He couldn't take the heat from his ridiculous fight with a Chinese kitchen, so now he's out saying he's sorry.
A Harvard Business School associate professor, whose over-the-top email tussle over a $4 overcharge on a food take-out bill went viral, has apologized via Twitter for the bizarre electronic wrestling match.
Benjamin Edelman, the teacher who had threatened legal action against a Massachusetts Chinese eatery and asked for triple the amount he was overcharged. At first, he doubled-down on his erudite and obsessive tactics when the media caught wind of them.
Now, he's digested the situation, and he's ready to make amends.
"Many people have seen my emails with Ran Duan of Sichuan Garden restaurant in Brookline," Edelman said in a statement he tweeted Wednesday. "Having reflected on my interaction with Ran, including what I said and how I said it, it's clear that I was very much out of line."
"I aspire to act with great respect and humility in dealing with others, no matter what the situation. Clearly I failed to do so. I am sorry, and I intend to do better in the future," Edelman wrote. "I have reached out to Ran and will apologize to him personally as well."
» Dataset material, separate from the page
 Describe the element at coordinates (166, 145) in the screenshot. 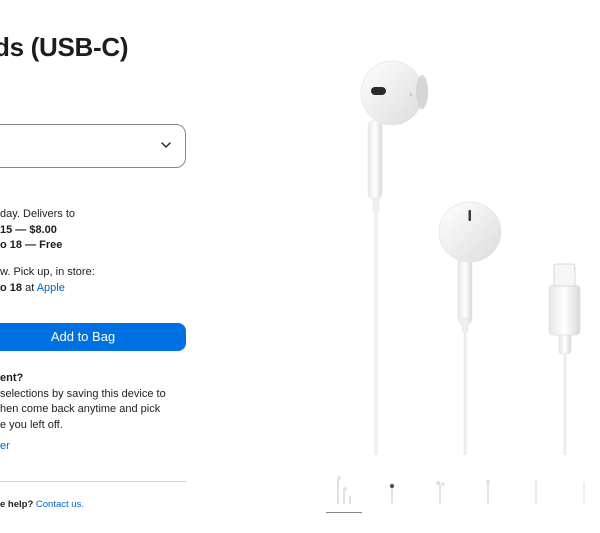

I see `chevron-down-icon` at that location.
The abject apology came a day after the Edelman's email antics were revealed by the Boston Globe, on its site, Boston.com.
The Harvard academic had seen crimson and emailed Duan that he had notified "the applicable authorities" after getting overcharged $4 on a $53.35 order of shredded chicken with spicy garlic sauce, stir fried chicken and other dishes.
"I understand that fines are common for price advertising violations," Edelman wrote in the email.
Edelman, who teaches in the Negotiation, Organizations & Market unit of the school, was apparently irked to learn that the restaurant's menu on its website hadn't been updated to reflect the prices he was charged.
The professor, whom the Globe notes has a consulting practice that lists Microsoft, the NFL, and The New York Times as clients, quickly deployed his negotiating skills in his email exchange Duan, whose family owns the restaurant.